THIS is what happened to the 4-year-old Mumbai boy who mistakenly drank acid
Rajveer was brought to hospital with brutal injuries to the abdomen and food pipe. Though conscious, the boy was dehydrated and his condition was life-threatening
When a four-year-old Rajveer Kanojia accidentally drank concentrated sulphuric acid, all hope of his survival was lost. His food pipe and abdomen had grave injuries and his condition was "life-threatening" as the doctors put it.
The incident occurred in April when the kindergarten student, who was about to embark on a pilgrimage with his family reportedly drank 15 ml of concentrated sulphuric acid. This, when his father, who is a taxi driver, was waiting to change his car batteries and had kept the bottle filled with the clear liquid on a table.
Assuming it was water, the boy wasted no time and gulped it down within minutes, only to realise that it literally burned him from the inside. He began to cough and vomit blood and seeing the bottle in his hand, his father immediately realised what had happened.
"Rajveer was brought to hospital with brutal injuries to the abdomen and food pipe. Though conscious, the boy was dehydrated and his condition was life-threatening," noted Dr Lalit Verma, who is a consultant paediatric gastroenterologist at the Wockhardt Hospital on Mira Road.

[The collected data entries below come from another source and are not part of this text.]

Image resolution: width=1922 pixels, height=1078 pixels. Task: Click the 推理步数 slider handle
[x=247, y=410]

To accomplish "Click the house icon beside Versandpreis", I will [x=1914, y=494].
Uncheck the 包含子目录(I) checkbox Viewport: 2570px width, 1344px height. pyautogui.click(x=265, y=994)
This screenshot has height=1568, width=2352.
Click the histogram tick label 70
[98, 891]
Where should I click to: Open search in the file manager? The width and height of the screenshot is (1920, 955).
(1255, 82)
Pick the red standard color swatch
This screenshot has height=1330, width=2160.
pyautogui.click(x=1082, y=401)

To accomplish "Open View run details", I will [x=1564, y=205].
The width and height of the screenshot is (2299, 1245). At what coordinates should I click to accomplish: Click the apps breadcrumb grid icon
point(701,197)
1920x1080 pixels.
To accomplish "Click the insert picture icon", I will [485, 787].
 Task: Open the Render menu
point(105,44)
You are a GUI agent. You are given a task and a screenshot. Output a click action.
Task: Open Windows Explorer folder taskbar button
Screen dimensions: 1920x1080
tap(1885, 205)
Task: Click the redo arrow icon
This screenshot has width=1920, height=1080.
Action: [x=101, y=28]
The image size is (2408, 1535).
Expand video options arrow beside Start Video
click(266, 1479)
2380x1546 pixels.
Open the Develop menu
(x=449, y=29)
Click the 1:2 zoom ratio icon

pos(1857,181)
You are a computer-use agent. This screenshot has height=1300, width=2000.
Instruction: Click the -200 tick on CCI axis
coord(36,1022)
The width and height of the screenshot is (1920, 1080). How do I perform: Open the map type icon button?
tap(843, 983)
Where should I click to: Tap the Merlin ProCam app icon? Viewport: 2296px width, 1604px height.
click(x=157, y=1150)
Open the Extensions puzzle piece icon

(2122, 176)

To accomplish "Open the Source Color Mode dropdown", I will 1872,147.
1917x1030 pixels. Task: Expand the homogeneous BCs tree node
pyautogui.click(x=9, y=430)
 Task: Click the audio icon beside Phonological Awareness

The doctors however, noted that even though his food pipe and abdomen were grievously injured, his lungs and wind pipe remained unharmed. "Fortunately his respiratory track was not affected,' Dr Verma told the leading daily.
What happened to the boy?
Today, six months and four endoscopies later, Rajveer is thankfully back to his usual self. While he was not given any food through his mouth all this while, he is back to school and is "jumping and dancing," says his mother Asha.
This was possible, thanks to the intensive care he was put through by his doctors.
"While food intake through the mouth was stopped completely, a gastro-jejunal feeding tube was placed in the small intestine through laparoscopy on day three and liquid food was given," informed Dr Verma.
He added that Rajveer was administered protein-rich diet along with the addition of "medium chain triglyceride diet." Although the four-year-old is out of danger, he will have to keep coming back for regular check-ups, "as there is a one per cent chance that it may lead to cancer in later years," says Dr Verma.
However, this entire incident could have been avoided had the father done THIS one small thing!
Continue reading to see the precautions parents must take while travelling with young kids.
Precautions while travelling with kids
If you are travelling with young kids, you'd probably already know that being cautious is the best way to keep them safe. However, this incident brings to the front the pertinent question of "How much can you keep an eye on your child?"
Could keeping a closer watch on Rajveer, have prevented him from consuming acid in the first place? Perhaps!
But here's how you can be cautious while going on a trip with your kids.
- Be aware: Just as in Rajveer's case, had the father been a bit more careful in the first place and warned everybody to stay away from a bottle of acid kept on a table, the boy could have been saved. If you have something that can be harmful such as knives or chemicals, warn the kids to stay away from them.
- Keep a close tab on your items: It is not easy to keep an eye on everything, but things that you feel could be dangerous should be lent a more watchful eye. Keep it away from kids and safe with you.
- Help your kids: As much as we want our kids to be independent, it is also important that we first teach them the basics. This also includes packing. Sometimes kids like something that maybe shiny or interesting to look at and place it in a bag. It could be dangerous to let the kids do their packing unsupervised.
- Ask for help: The best idea for you to be able to keep an eye on your kids is to ask your family members or somebody who is travelling with you to keep a close watch on the kid.
- Inform the child: As parents it is our responsibility to inform our kids about where they might be going, how they are travelling and what they are expected to do and what they must in emergency situations. This can greatly prevent mishaps and also lets the child know that he/she is safe.